Policy implementation is often multidimensional, fragmented,
and unpredictable. The Implementing Policy Change Project has developed
a framework that divides policy implementation into six tasks, some similar
to the components of the Policy Circle (USAID, 2000).
- The first task is legitimization, or getting the
policy accepted as important, desirable, and worth achieving. For example,
family planning policies and programs in some countries where some
groups oppose contraception require periodic efforts to generate the
support of government leaders.
- The second task is constituency building, or gaining
active support from groups that see the policy as desirable or beneficial.
- The third relates to resources and the need for ensuring
that present and future budgets and human resource allocations are
sufficient to support the requirements of policy implementation.
- The fourth focuses on the organizational structure
as it involves adjusting the objectives, procedures, systems, and structures
of agencies responsible for policy implementation. Developing or reforming
operational policies, such as age limits and spousal authorization,
can characterize this step (Cross et al., 2001).

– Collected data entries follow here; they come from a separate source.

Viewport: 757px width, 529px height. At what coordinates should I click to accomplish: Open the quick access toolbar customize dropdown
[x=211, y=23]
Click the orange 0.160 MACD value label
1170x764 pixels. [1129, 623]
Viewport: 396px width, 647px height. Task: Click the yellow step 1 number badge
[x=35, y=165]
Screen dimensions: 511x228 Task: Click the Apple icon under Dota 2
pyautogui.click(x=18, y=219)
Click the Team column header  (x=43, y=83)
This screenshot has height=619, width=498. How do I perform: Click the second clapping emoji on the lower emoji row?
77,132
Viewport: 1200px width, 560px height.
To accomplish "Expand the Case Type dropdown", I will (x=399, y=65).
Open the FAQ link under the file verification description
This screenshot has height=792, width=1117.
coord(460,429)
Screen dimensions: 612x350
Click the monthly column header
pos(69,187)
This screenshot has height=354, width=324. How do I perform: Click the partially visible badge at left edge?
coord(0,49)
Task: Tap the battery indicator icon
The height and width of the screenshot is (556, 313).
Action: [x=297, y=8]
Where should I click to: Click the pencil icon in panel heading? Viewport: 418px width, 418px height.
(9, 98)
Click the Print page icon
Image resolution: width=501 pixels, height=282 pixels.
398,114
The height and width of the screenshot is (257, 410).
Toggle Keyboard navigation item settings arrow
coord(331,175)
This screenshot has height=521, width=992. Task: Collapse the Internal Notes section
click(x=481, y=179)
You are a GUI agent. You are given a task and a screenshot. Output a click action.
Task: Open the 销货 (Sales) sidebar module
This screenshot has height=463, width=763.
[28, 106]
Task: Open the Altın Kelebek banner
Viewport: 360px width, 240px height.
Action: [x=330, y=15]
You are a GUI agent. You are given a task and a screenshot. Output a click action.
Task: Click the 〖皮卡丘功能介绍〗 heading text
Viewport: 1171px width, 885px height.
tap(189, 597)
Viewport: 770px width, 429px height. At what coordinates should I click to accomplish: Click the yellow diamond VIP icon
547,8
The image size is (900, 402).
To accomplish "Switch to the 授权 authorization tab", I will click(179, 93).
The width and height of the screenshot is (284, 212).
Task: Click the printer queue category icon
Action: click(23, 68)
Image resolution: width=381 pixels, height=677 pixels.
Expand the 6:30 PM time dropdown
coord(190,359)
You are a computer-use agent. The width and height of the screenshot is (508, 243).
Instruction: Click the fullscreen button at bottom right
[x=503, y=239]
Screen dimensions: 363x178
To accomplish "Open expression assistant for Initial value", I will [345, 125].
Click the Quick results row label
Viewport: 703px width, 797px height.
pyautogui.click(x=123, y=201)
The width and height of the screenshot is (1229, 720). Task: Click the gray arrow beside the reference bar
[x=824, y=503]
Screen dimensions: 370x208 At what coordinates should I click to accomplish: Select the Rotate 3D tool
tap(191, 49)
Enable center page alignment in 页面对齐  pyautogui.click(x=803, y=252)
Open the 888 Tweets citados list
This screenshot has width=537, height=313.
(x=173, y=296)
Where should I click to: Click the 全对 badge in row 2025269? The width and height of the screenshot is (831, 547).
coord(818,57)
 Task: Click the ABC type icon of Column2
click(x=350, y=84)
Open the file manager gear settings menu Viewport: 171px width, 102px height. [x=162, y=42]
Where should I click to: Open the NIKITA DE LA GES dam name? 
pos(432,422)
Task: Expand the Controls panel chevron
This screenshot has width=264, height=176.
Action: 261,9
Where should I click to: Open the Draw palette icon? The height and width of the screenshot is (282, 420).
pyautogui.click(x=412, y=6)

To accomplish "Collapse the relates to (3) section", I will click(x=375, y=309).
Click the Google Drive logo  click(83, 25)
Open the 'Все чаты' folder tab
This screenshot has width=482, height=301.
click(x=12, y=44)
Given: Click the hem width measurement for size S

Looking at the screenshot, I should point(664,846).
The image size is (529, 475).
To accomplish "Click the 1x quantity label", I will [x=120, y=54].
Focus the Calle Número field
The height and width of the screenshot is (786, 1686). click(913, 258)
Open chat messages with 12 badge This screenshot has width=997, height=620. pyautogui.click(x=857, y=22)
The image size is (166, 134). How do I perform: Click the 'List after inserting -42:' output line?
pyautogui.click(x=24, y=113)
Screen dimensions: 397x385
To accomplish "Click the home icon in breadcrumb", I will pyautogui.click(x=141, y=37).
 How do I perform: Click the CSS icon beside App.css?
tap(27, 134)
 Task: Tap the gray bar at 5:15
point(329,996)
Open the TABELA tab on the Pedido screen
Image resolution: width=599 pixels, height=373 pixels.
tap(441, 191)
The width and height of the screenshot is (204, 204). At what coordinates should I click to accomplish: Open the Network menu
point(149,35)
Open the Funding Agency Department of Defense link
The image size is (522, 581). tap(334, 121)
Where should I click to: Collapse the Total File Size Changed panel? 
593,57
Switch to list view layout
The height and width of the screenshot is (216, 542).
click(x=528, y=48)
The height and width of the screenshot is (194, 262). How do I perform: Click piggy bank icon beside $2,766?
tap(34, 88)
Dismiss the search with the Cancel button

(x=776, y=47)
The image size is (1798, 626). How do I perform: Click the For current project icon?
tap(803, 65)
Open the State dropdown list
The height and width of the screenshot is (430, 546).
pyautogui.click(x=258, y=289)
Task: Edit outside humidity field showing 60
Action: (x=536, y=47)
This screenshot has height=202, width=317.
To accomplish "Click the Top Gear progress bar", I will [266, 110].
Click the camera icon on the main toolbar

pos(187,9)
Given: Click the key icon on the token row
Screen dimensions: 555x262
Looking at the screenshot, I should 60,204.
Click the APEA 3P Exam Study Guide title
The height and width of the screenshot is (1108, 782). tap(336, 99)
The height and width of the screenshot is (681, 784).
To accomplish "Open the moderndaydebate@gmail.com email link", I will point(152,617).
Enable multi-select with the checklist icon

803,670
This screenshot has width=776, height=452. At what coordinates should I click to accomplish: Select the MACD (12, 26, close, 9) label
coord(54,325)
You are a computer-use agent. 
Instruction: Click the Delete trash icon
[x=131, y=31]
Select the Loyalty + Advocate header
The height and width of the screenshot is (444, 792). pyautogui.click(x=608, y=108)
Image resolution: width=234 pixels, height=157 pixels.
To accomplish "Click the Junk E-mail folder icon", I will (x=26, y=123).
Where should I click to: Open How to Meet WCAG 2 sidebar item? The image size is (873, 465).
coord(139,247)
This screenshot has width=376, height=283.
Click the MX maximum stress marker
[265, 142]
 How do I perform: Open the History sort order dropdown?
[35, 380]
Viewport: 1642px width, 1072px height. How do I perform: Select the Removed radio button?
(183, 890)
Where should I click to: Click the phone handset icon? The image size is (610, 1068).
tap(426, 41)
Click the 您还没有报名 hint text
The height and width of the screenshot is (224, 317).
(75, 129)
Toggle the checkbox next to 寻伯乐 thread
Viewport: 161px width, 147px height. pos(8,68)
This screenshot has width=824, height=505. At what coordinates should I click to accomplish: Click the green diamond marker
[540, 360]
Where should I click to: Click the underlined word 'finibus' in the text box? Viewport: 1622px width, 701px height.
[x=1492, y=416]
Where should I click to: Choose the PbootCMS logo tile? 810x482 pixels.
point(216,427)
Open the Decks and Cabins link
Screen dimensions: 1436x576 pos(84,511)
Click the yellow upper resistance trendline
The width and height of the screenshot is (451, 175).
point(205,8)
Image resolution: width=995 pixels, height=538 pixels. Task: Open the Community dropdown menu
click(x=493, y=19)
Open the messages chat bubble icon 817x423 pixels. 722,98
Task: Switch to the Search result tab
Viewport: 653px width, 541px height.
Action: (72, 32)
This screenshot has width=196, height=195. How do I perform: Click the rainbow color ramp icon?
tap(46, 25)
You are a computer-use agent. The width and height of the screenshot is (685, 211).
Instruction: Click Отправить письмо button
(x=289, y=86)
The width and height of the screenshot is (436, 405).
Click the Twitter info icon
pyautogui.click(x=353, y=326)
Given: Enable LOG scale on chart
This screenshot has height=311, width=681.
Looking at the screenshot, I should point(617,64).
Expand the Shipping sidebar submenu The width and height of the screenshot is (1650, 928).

- The fifth is mobilizing action, or marshalling committed
constituencies to develop action strategies to translate intent into
- The sixth and final task is monitoring impact
to assess the progress of implementation and to alert decision makers
and program managers to implementation snags and intended and unintended
consequences of the policy.
The tasks follow a roughly sequential order, and can
therefore help to assess the position of the process at any given time,
allowing for a view of what steps remain. Using the framework in conjunction
with various tools, such as stakeholder analysis, can help to point out
potential problems and obstacles to achieving policy reform (Brinkerhoff
and Crosby, 2002).
Monitoring and evaluation systems and indicators
should be built in to measure the achievement (or performance) of policies
and associated programs.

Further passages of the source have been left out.